435212, 4351723, 424 9464, A61K 3748, C12N 968, C12N 1559

Patent

active

056374925

DESCRIPTION:

BRIEF SUMMARY
This invention relates to proteinaceous compounds which can be activated to have fibrinolytic activity or to inhibit blood clot formation. It also relates to nucleic acid (DNA and RNA) coding for all or part of such compounds. In preferred embodiments, the invention relates to plasminogen analogues, their preparation, pharmaceutical compositions containing them and their use in the treatment of thrombotic disease.
Plasminogen is a key component of the fibrinolytic system which is the natural counterpart to the clotting system in the blood. In the process of blood coagulation, a cascade of enzyme activities are involved in generating a fibrin network which forms the framework of a clot, or thrombus. Degradation of the fibrin network (fibrinolysis) is accomplished by the action of the enzyme plasmin. Plasminogen is the inactive precursor of plasmin and conversion of plasminogen to plasmin is accomplished by cleavage of the peptide bond between arginine 561 and valine 562 of plasminogen. Under physiological conditions this cleavage is catalysed by tissue-type plasminogen activator (tPA) or by urokinase-type plasminogen activator (uPA).
If the balance between the clotting and fibrinolytic systems becomes locally disturbed, intravascular clots may form at inappropriate locations leading to conditions such as coronary thrombosis and myocardial infarction, deep vein thrombosis, stroke, peripheral arterial occlusion and embolism. In such cases, the administration of fibrinolytic agents has been shown to be a beneficial therapy for the promotion of clot dissolution.
Fibrinolytic therapy has become relatively widespread with the availability of a number of plasminogen activators such as tPA, uPA, streptokinase and the anisoylated plasminogen streptokinase activator complex, APSAC. Each of these agents has been shown to promote clot lysis, but all have deficiencies in their activity profile which makes them less than ideal as therapeutic agents for the treatment of thrombosis (reviewed by Marder and Sherry, New England Journal of Medicine 1989, 318: 1513-1520). One of the major problems with tPA for the treatment of acute myocardial infarction or other thrombotic disorders is that it is rapidly cleared from the circulation with a plasma half-life in man of around 5 minutes (Bounameaux et al in: "Contemporary Issues in Haemostasis and Thrombosis" vol 1 p5-91, 1985. Collen et al eds, Churchill Livingstone). This results in the need to administer tPA by infusion in large doses. The treatment is therefore expensive and is delayed as the patient has to be hospitalised before treatment can commence. Urokinase, in either the single chain form (scuPA) or the two chain form (tcuPA), has a similar rapid plasma clearance and also requires administration by continuous infusion.
A major problem shared by all of these agents is that at clinically useful doses, they are not thrombus specific as they activate plasminogen in the general circulation.
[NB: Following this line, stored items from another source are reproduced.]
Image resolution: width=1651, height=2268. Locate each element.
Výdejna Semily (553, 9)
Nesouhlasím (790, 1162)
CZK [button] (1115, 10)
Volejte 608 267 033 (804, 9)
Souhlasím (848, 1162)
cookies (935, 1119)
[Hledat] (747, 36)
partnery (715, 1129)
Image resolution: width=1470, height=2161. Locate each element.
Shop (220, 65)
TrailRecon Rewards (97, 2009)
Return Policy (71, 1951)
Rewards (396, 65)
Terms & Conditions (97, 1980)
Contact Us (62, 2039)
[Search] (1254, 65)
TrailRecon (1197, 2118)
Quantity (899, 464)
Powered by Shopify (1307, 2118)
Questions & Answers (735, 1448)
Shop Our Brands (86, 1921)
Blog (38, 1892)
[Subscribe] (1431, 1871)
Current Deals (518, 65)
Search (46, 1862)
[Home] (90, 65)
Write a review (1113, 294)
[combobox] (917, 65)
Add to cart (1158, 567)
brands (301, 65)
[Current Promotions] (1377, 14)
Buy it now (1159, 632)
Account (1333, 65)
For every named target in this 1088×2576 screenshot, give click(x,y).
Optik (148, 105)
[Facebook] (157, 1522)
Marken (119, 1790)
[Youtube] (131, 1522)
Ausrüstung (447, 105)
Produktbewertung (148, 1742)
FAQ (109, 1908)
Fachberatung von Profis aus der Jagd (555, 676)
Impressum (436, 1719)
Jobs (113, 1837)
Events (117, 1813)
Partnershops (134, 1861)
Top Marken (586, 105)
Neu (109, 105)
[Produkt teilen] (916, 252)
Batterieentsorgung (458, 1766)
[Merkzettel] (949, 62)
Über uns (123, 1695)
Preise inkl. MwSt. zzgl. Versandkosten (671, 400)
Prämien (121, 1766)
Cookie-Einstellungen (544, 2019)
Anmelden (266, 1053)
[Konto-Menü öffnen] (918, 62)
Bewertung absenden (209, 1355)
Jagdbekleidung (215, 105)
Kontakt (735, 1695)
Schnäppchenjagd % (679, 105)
The principal consequence of this is that proteins such as fibrinogen involved in blood clotting are destroyed and dangerous bleeding can occur. This also occurs with tPA despite the fact that, at physiological concentrations, it binds to fibrin and shows fibrin selective plasminogen activation.
Another important shortcoming in the performance of existing plasminogen activators is that re-occlusion of the reperfused blood vessel commonly occurs after cessation of administration of the thrombolytic agent. This is thought to be due to the persistence of thrombogenic material at the site of thrombus dissolution.
An alternative approach to enhancing fibrinolysis has now been devised which is based on the use of molecules activatable to have fibrinolytic activity or to inhibt clot formation. The activation (which may involve cleavage) can be catalysed by one or more endogenous enzymes involved in blood clotting. An advantage of this approach is that thrombus selectivity of fibrinolytic or inhibition of clot formation activity is achieved by way of the thrombus-specific localisation of the acti

REFERENCES:
patent: 5200340 (1993-04-01), Forster et al.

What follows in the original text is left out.